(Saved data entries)
====

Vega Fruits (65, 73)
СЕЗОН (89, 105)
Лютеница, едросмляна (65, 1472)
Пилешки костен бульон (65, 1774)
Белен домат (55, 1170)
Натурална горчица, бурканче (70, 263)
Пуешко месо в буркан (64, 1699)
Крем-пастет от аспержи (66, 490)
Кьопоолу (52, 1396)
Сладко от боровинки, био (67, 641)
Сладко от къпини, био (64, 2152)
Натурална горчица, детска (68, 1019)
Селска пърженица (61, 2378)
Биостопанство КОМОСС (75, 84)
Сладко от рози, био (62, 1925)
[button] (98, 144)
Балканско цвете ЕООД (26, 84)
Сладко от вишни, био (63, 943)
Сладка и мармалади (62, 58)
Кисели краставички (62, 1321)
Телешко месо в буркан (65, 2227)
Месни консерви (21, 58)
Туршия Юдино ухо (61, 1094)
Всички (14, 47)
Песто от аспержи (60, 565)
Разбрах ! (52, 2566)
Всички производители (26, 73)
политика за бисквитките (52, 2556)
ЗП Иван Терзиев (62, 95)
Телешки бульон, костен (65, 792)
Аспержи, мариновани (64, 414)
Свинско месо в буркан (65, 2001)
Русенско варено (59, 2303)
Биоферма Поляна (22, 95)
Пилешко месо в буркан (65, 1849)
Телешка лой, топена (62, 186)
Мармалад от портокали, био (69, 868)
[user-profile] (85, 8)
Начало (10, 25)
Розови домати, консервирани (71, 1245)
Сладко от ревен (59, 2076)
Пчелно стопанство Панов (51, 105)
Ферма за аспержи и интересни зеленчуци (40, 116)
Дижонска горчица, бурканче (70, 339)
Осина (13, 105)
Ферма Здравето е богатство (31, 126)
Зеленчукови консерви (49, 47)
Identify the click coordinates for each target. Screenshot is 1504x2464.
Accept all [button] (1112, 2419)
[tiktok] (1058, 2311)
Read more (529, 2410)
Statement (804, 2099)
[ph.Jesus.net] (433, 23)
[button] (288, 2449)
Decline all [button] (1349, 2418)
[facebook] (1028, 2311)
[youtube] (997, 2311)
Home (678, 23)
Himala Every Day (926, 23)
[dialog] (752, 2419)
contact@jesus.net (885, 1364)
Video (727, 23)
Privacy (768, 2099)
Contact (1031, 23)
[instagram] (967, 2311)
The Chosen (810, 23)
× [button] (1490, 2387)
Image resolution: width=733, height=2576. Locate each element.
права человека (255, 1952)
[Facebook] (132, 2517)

====

▶ **REQUIRED ACTION**
Nothing but the lines from the one with "[instagram] (967, 2311)" through the last line of the records above should be retyped, and those word for word.

▶ **ANSWER SECTION**
[instagram] (967, 2311)
The Chosen (810, 23)
× [button] (1490, 2387)
Image resolution: width=733, height=2576. Locate each element.
права человека (255, 1952)
[Facebook] (132, 2517)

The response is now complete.